Exercise description:
Please write out all the data that follows exactly, without the pictures.

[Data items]

+-------+

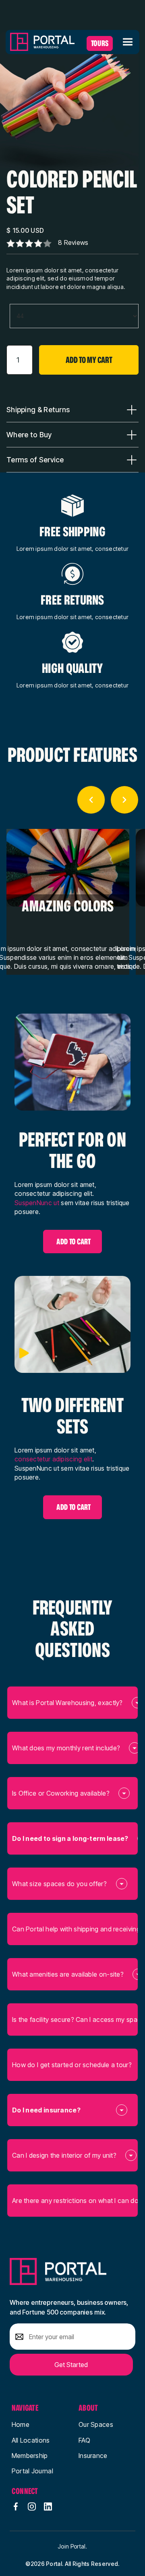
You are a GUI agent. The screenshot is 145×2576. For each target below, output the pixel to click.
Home (20, 2424)
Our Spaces (96, 2424)
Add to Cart (73, 1241)
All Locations (31, 2440)
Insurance (93, 2456)
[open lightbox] (69, 105)
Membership (30, 2456)
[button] (127, 42)
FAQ (84, 2440)
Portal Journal (32, 2471)
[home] (42, 42)
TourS (100, 43)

+-------+

Response to this task:
You are a GUI agent. The screenshot is 145×2576. For each target below, output the pixel to click.
Home (20, 2424)
Our Spaces (96, 2424)
Add to Cart (73, 1241)
All Locations (31, 2440)
Insurance (93, 2456)
[open lightbox] (69, 105)
Membership (30, 2456)
[button] (127, 42)
FAQ (84, 2440)
Portal Journal (32, 2471)
[home] (42, 42)
TourS (100, 43)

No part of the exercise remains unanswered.